• [Task statement]:
Repeat every line from the line containing "Screen dimensions: 451x272" to the end of the data, exactly. Leave the pictures out.

• [Supplied entries]:
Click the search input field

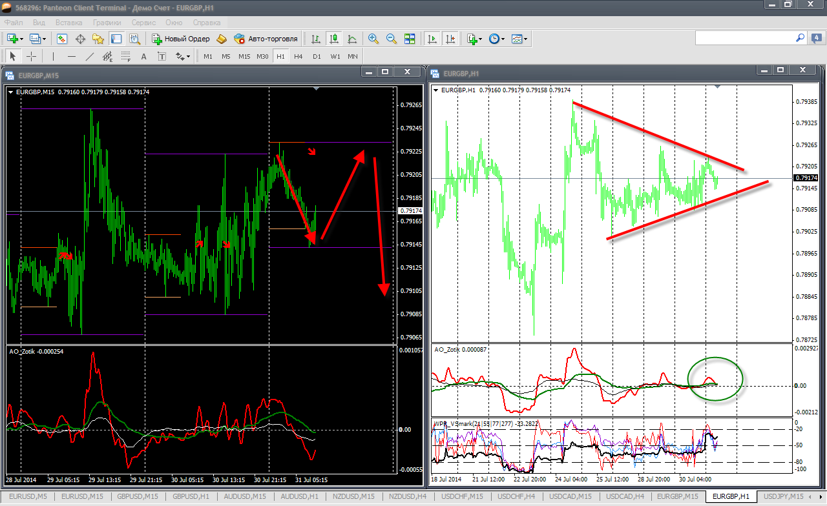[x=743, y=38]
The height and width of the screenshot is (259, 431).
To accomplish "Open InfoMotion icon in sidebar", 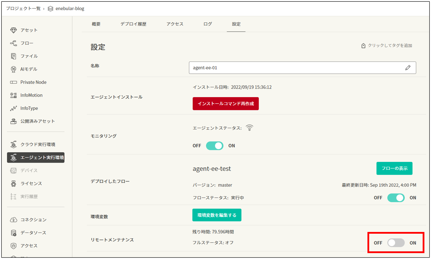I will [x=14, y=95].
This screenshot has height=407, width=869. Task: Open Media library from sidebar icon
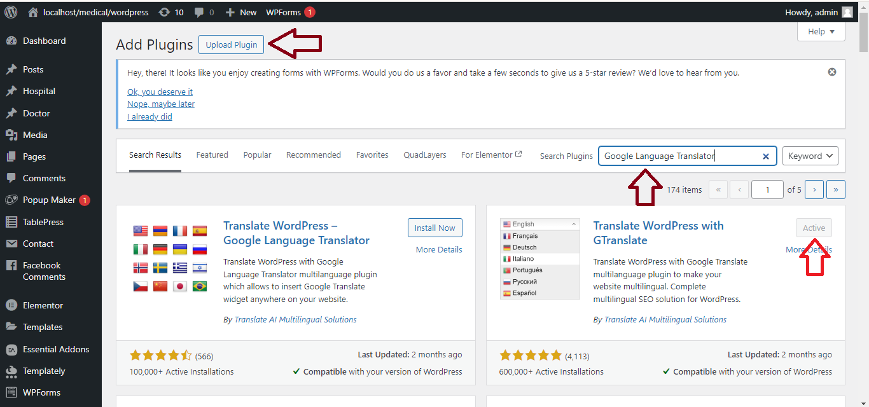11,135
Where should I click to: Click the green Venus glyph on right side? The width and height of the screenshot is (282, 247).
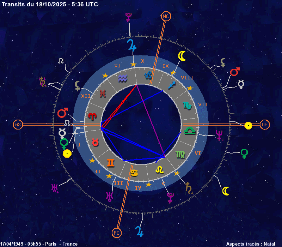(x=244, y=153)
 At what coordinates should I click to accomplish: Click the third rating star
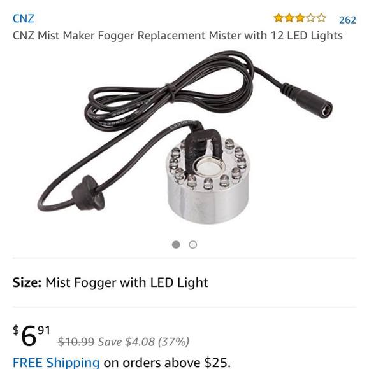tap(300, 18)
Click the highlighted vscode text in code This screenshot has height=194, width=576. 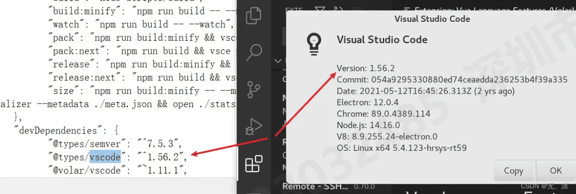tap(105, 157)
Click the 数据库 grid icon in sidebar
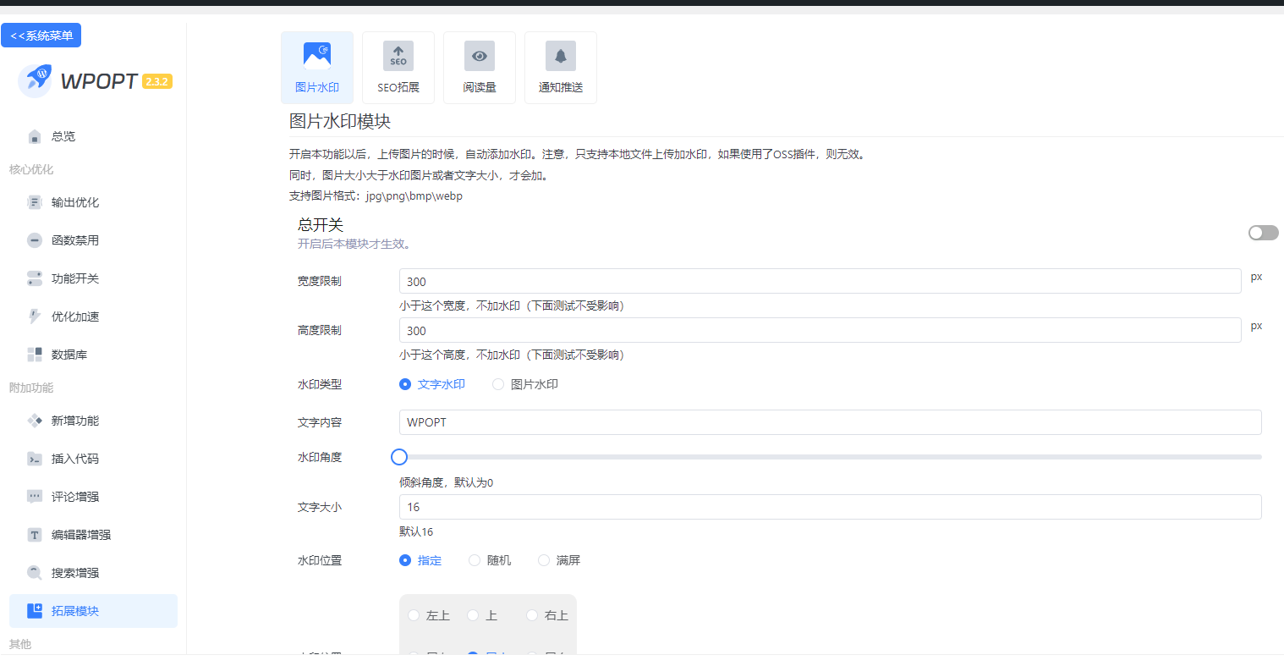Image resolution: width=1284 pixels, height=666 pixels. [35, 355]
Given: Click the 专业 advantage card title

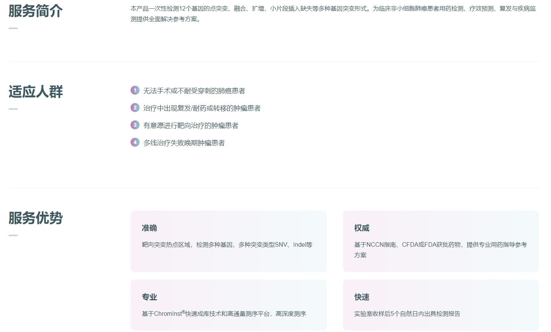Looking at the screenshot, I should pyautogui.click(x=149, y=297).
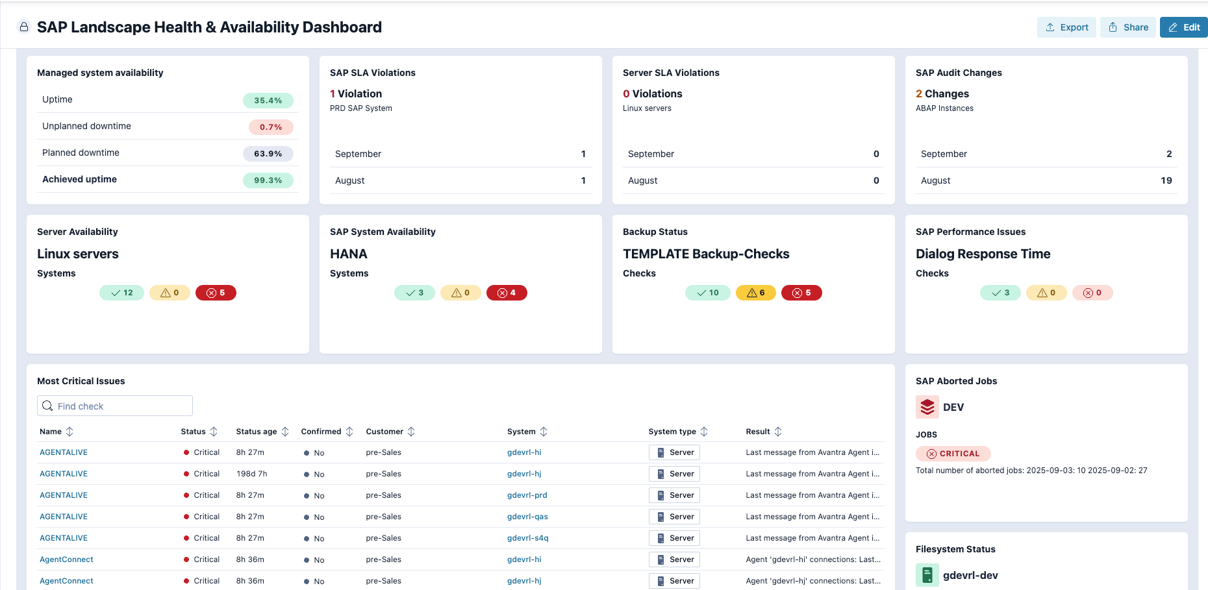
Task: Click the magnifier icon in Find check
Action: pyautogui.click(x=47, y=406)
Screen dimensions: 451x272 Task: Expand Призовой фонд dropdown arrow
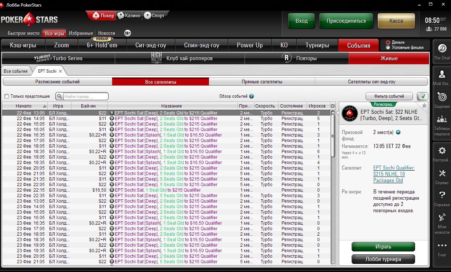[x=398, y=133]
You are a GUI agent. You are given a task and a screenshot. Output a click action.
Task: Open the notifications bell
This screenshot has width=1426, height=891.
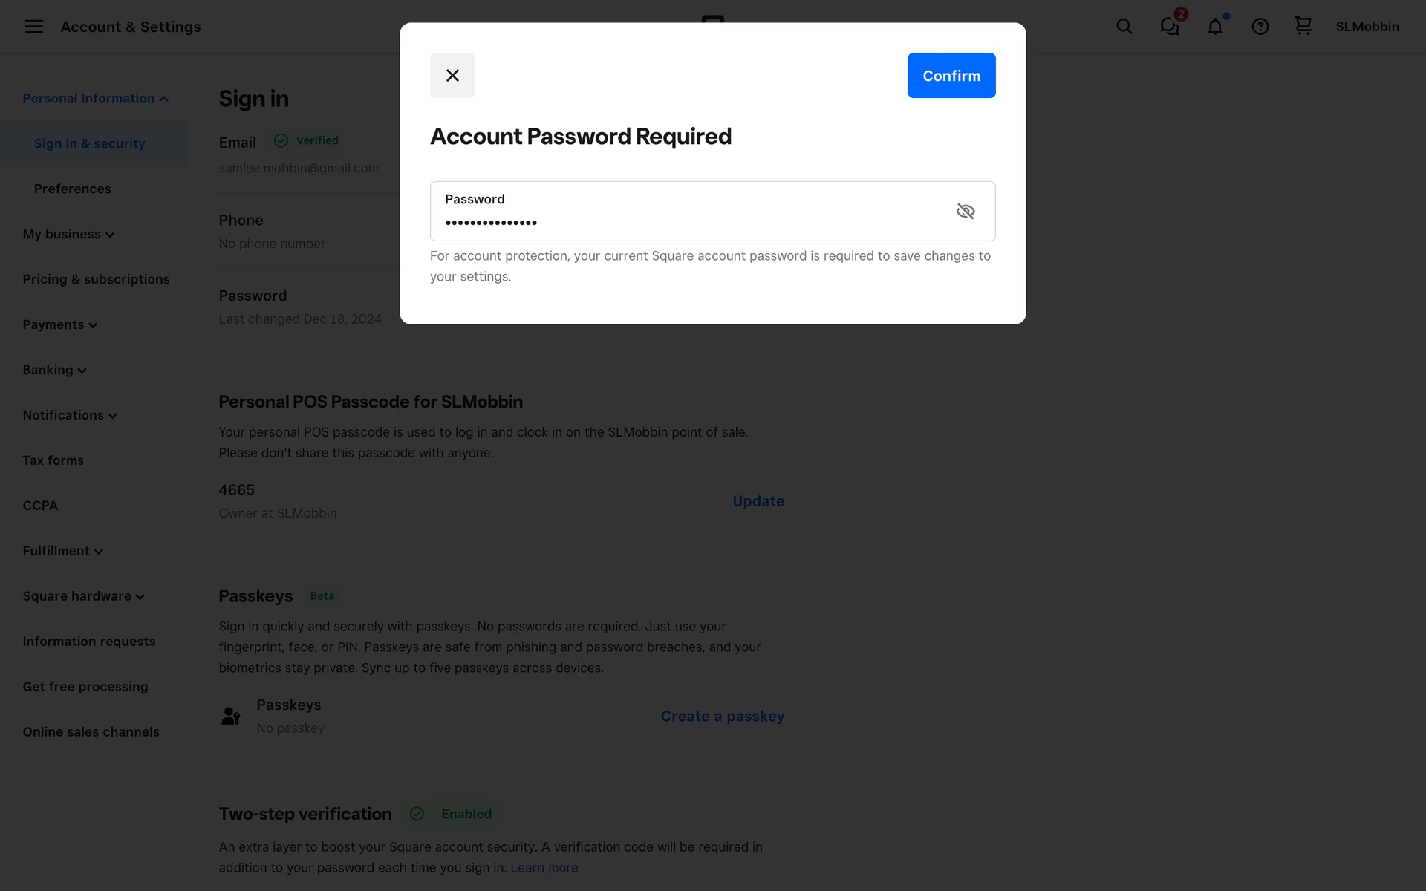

• [Written solution]:
Screen dimensions: 451x272 Task: Expand Призовой фонд dropdown arrow
[x=398, y=133]
You are a GUI agent. You are given a task and a screenshot. Output a click action.
Task: Open the notifications bell
This screenshot has width=1426, height=891.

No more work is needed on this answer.